## BEGIN DATA FOR THIS TASK

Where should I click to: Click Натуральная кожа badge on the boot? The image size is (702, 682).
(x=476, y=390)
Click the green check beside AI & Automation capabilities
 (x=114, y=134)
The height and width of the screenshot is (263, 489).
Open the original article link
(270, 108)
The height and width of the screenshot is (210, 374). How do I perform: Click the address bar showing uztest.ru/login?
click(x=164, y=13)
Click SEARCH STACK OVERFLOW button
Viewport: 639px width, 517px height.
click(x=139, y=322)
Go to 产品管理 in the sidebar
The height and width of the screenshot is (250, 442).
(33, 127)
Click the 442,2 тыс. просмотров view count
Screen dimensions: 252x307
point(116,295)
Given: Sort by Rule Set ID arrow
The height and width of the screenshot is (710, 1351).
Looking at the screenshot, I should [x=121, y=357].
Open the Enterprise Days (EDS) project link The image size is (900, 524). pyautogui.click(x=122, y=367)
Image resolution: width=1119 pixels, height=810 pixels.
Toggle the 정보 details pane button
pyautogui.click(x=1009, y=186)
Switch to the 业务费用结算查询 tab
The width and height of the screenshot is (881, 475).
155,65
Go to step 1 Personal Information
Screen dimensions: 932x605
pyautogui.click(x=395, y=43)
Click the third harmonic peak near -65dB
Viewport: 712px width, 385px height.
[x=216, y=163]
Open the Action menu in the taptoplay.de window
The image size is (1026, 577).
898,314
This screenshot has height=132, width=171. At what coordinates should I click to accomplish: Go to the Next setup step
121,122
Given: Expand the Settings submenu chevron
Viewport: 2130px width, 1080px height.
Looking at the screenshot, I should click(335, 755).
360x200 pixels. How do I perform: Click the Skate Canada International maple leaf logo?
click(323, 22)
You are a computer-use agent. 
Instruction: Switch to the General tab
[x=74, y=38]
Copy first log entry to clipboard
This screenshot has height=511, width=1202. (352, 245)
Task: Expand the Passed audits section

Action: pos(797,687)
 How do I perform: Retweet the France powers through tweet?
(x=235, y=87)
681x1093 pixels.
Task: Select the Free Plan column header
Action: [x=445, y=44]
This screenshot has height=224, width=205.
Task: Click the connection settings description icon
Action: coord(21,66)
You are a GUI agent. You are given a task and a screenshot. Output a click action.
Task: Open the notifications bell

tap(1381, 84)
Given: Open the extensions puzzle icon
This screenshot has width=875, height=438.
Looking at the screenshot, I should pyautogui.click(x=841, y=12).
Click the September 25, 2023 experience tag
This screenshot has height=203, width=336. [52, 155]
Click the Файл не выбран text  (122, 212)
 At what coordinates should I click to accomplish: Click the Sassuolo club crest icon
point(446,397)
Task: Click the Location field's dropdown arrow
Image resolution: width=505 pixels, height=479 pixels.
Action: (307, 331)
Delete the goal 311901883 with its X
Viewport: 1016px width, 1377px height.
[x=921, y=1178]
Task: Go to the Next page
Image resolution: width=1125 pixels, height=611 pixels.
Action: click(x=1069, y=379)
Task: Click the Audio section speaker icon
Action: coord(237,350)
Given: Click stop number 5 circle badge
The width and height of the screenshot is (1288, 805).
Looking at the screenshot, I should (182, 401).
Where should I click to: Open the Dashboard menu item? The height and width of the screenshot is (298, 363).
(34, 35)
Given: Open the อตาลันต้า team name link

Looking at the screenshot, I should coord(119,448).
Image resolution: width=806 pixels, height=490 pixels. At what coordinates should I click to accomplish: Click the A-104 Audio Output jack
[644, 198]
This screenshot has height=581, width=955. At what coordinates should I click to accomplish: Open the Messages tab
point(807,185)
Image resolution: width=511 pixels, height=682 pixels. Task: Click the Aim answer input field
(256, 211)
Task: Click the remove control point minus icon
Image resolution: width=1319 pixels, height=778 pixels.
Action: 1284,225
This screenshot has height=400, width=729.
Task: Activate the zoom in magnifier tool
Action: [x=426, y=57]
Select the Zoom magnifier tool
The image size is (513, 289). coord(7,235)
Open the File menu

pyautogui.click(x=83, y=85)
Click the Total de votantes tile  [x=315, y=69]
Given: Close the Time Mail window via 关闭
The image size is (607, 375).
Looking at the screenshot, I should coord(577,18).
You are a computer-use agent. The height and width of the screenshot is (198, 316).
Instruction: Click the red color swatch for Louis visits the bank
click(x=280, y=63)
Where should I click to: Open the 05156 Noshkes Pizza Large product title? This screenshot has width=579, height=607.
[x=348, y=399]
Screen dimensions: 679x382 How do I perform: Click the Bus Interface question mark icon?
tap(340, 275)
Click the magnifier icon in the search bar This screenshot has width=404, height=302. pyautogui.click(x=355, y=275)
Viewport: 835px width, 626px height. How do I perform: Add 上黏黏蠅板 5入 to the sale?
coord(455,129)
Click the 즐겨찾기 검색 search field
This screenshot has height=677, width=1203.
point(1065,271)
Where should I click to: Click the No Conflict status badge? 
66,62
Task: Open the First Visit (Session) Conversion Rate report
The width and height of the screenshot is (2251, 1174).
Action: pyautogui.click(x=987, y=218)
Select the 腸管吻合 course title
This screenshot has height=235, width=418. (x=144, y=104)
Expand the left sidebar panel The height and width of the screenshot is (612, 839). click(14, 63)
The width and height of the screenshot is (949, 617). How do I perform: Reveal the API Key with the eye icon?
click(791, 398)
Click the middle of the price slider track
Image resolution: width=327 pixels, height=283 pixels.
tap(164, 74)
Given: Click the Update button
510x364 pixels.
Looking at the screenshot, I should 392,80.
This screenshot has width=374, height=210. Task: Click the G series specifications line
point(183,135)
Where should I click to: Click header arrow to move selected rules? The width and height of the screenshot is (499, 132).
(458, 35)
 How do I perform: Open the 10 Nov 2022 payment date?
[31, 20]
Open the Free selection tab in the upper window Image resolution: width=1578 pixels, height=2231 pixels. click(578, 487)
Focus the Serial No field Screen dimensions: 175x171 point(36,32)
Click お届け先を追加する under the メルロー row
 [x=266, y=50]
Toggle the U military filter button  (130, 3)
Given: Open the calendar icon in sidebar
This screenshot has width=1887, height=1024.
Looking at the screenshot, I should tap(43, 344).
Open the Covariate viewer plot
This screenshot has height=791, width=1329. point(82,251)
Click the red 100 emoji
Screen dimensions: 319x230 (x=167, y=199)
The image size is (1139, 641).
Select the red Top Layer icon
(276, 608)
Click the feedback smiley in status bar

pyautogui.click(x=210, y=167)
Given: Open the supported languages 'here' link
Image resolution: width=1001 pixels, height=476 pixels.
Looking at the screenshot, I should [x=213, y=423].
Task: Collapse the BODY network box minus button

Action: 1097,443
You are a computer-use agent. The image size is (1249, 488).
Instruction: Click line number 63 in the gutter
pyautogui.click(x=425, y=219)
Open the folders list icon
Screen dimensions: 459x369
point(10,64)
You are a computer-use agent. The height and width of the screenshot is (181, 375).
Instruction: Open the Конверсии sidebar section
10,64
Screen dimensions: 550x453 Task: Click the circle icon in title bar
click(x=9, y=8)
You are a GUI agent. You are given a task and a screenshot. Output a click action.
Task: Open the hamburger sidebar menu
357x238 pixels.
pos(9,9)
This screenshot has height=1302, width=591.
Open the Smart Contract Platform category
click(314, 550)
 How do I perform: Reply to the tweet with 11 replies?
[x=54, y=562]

## END DATA FOR THIS TASK

◆ **DIRECTIONS FOR THIS TASK**: Select every line of the records that contains the string "section", treating uppercase and lowercase letters as distinct.

◆ **EXERCISE SOLUTION**:
Task: Expand the Passed audits section
Task: Click the Audio section speaker icon
Instruction: Open the Конверсии sidebar section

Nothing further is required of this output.